Adding or moving atoms causes new atoms to be generated/symmetry atoms to also be moved, as necessary. Note however that when new atoms are created, bonds are not; this must be done manually. Note also that the Cleanup/Optimise algorithm is symmetry aware, and will behave properly.
Several useful tools are provided in a submenu. They include:
Sanity Check: Performs some checks to make sure there is nothing glaringly wrong with the structure (e.g. atoms with the same coordinates, two bonds between the same atoms, etc). Most of these are not permitted by the structure editors, but there are ways to introduce problems, such as by importing.

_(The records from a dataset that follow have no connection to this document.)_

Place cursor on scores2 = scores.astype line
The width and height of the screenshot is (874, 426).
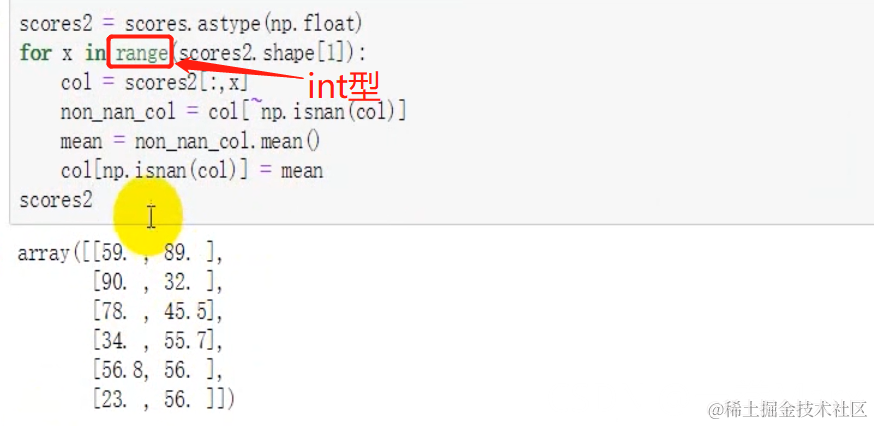(x=191, y=24)
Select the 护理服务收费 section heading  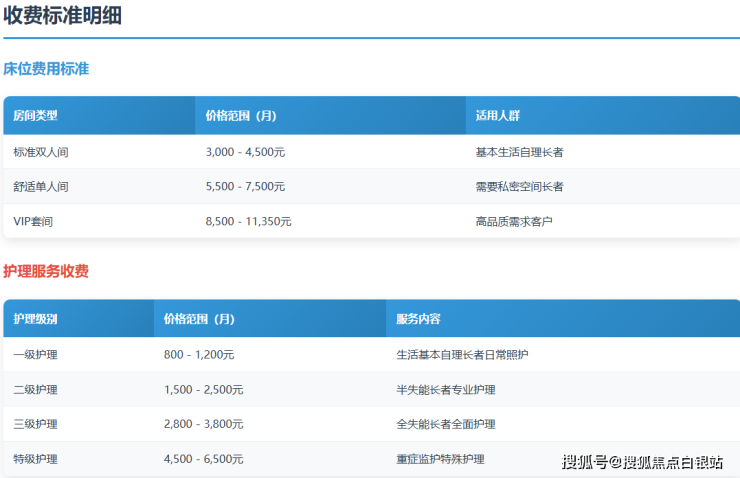[46, 271]
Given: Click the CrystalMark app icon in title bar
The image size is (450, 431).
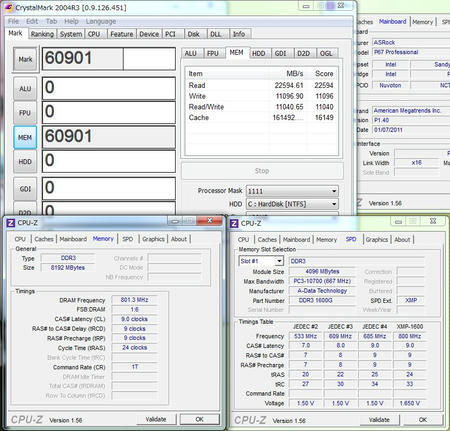Looking at the screenshot, I should point(9,7).
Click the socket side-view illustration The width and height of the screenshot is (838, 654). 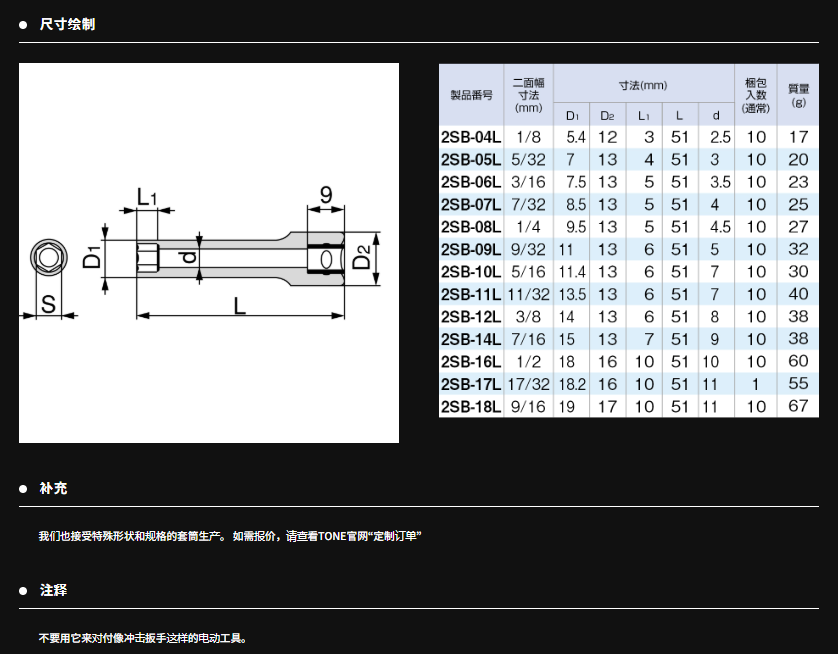[x=240, y=259]
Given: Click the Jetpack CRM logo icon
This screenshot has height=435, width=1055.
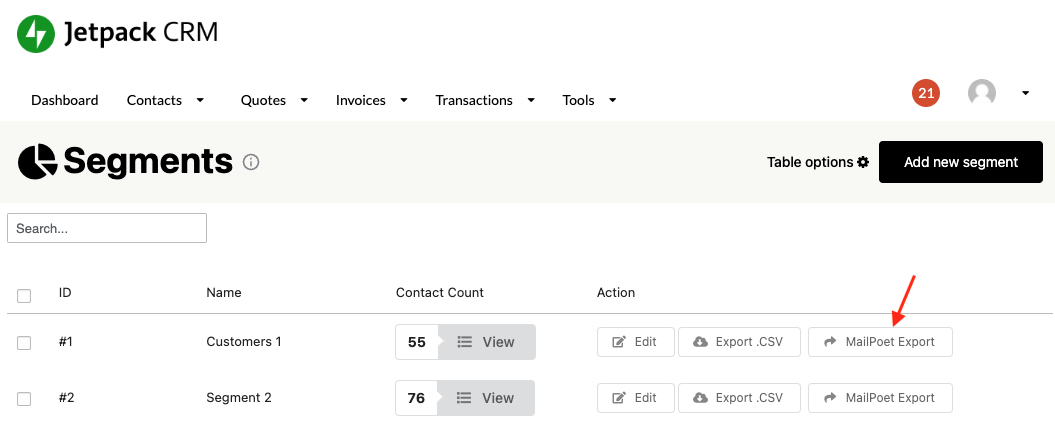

Auto Bond: There are some circumstances where structures arrive with no bond information. This feature will link up any two atoms which are within their covalent radii.
Centre: Moves the structure to its centre of gravity.
Rotate Flatten: Spins the structure around its axes until what appears to be the "flattest" orientation is attained. This is particularly useful for planar structures, like aromatics. The criteria for "flatness" is proximity of atoms to the XY-plane.
Orthogonal Rotations: Rotating by +/- 90° on any of the axes is possible. This is most useful when there are symmetry elements defined which disallow freeform rotation.
The standard presentation methods work for 3D structures (postscript, Qt-metafile and SVG). The currently selected display-style is honoured, although the black background used onscreen is not imposed.
Import and Export
Presently, the 3D structure types do not support explicit importing or exporting of data content, although CRK-style XML fragments can be moved via the clipboard. Filters for external formats will be added in due course.
The ModelStructure data type may be used as a final destination for information, i.e. storage, viewing, analysis and presentation is all that is needed. It is, however, a vital prerequisite for the CompParams data type, since 3D coordinates are required for any ab initio computation; in a typical structure optimisation, the ModelStructure Property is linked by path, and updated as the optimisation proceeds.